Internet bites into US newspaper pie
New York, May 9:
Media czar Rupert Murdoch’s surprise $5 billion bid for Dow Jones & Co, which publishes the Wall Street Journal (WSJ), comes at a time when circulations of major newspapers
in the US have been plunging because readers and advertisers are increasingly migrating
to the Internet.
According to the latest figures released by the Audit Bureau of Circulations of the country, the average daily circulation for 770 newspapers fell by 2.8 per cent in the six-month period ending September 30, 2006, from the comparable period last year.

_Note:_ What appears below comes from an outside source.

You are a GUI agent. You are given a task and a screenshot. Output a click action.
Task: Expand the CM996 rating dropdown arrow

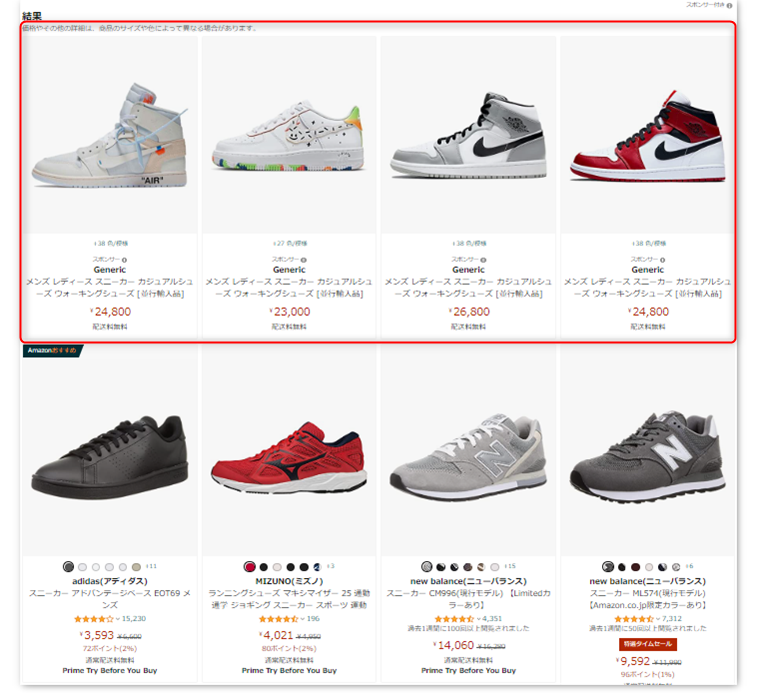(478, 619)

Among the worst losers is the Los Angeles Times, down eight per cent on weekdays and six per cent on Sundays. The circulation of the New York Times fell by 3.5 per cent. The Washington Post, too, saw a similar decline. WSJ’s year-old Weekend Edition lost 6.7 per cent of its circulation from the time it started, though the paper overall held steady.
One of the major gainers is the New York Post, a tabloid owned by Murdoch, which posted
a rise of over five per cent to reach the 725,000 figure.
At this time of churning for the print media, besides WSJ, LA Times and the Boston Globe, too, have been in the news lately. LA paper’s owner, Tribune Company, is looking at offers from private equity firms. Jack Welch, the former president of General Electric, has shown interest in buying the Globe.
Newspaper circulations have been falling slowly for decades, but it is the accelerating pace
of the fall now that is alarming the industry. The Newspaper Association of America was quoted as saying that the figures for the latest period were “the largest variance year over year” of which it was aware.